We finished the morning with our last silent read of the year. (Well, maybe. I can’t imagine not having class read on Monday and Tuesday next week, especially after I just bought a bunch of new books for the room!) If there is one thing my class has done exceptionally well this year, it has been reading. I love to read, and I have shared that love of reading with my class.

After our silent read, it was time for lunch, and then we wrapped up the day with a fourth grade celebration to conclude our Fourth Grade Red Fish Society.

It was a good way to end the week and to end direct instruction in core content areas for the year. The last two days and an hour will be for closing activities that go along with the PBIS framework for community building and social-emotional learning.


We Haz Jazz!

One of the worst-kept secrets at Wiley Elementary School is our fine arts program. Everyone in the community seems to know about it, and the amazing things that happen with our students and the fine arts teachers. Whether it is the Week at the Museum with the Krannert Art Museum, special trips to the Krannert Center for Performing Arts to see Tales of the Pacific Rim or the Spirit of Uganda, special in-school musical celebrations for Martin Luther King, Jr. Day, beginning band and strings concerts, visits from the middle school band, strings, and choirs, or visiting professional musicians, or just the day-to-day fine arts experiences the students have with visual arts, dance, drama, and music, our students are immersed in the arts and we are proud of it.

Each year, the fine arts teachers work together with the students to present a musical at the end of the year.
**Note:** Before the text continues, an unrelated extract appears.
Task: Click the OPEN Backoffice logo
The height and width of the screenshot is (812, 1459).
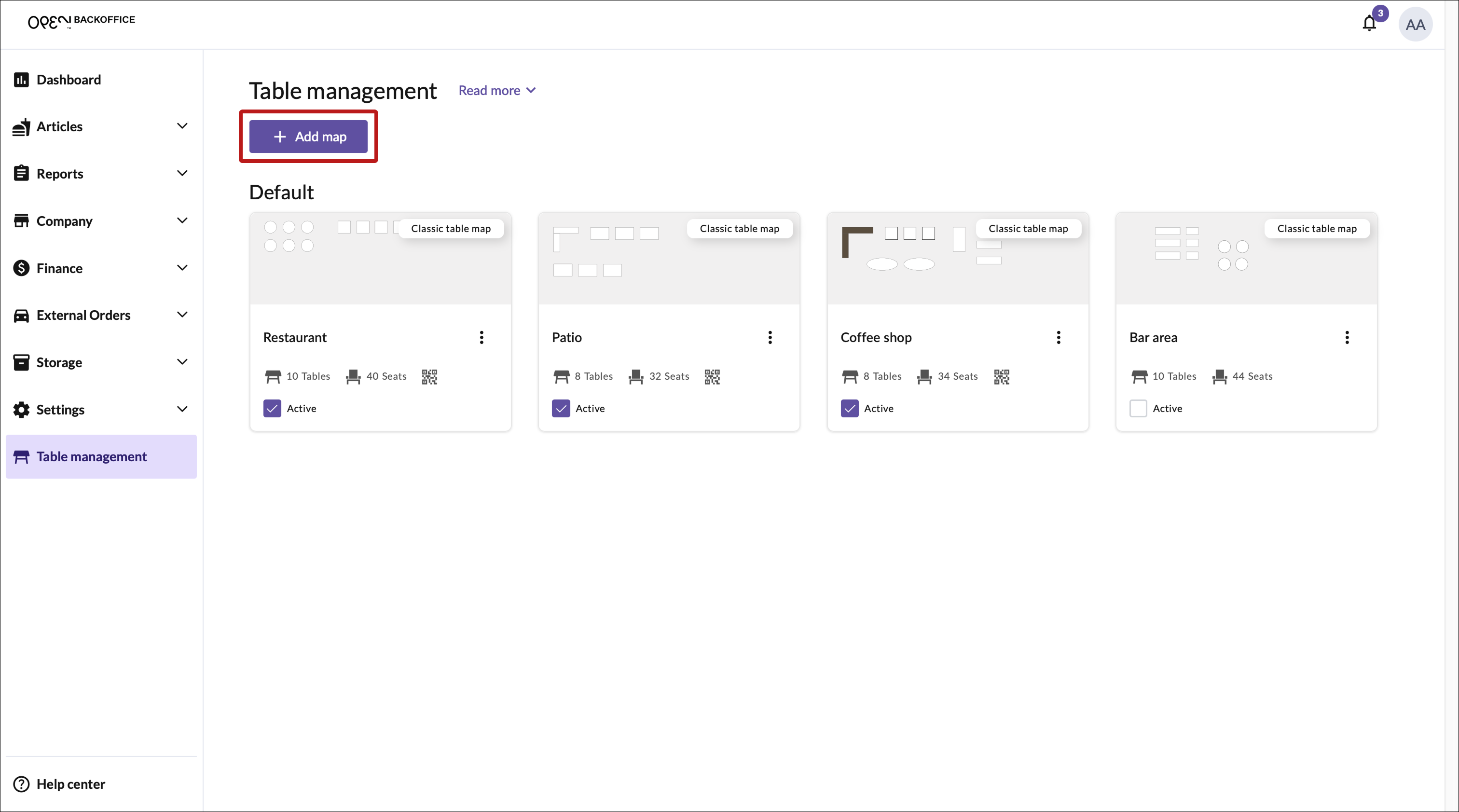Action: 82,21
If I understand correctly, this used to involve all of the intermediate grades, but it has been changed to just the fifth grade fairly recently. But even though it doesn’t directly affect the students in my class, it is something that we hear about, learn about, and have looked forward to for several weeks. I have had a rather minor role in this, too. I helped out after school with making sure the set was straight and ready, donated cardboard boxes that were piling up in one of my closets to be used for said set, and supervised the fifth grade boys as they got ready for the performance of the musical this afternoon.

The fine arts program this year has put a fairly big emphasis on jazz music and how it has impacted American culture throughout the years. So it is no surprise that the musical this year was also about jazz. The show, We Haz Jazz, is an elementary-level musical presentation that takes the audience through the history of jazz music, starting with the music of African slaves in the south and moving up to the time of Ella Fitzgerald, Dizzy Gillespie, Louis Armstrong, and Thelonious Monk.

My students had been asking me about the musical all day and were very excited as we entered the darkened gymnasium and took their seats as jazz played softly in the background. The fifth graders, most of whom I don’t really know, did a great job. The fine arts teachers did an amazing job teaching the music, the dances, and creating the set. This was an awesome way to cap our penultimate day of straight instruction! Tomorrow is the last day of instruction, and then we will spend Monday and Tuesday celebrating our accomplishments, sharing our successes, reflecting on the year, and closing our time together as a class before we come back on Wednesday for an hour. And then we are done! Crazy!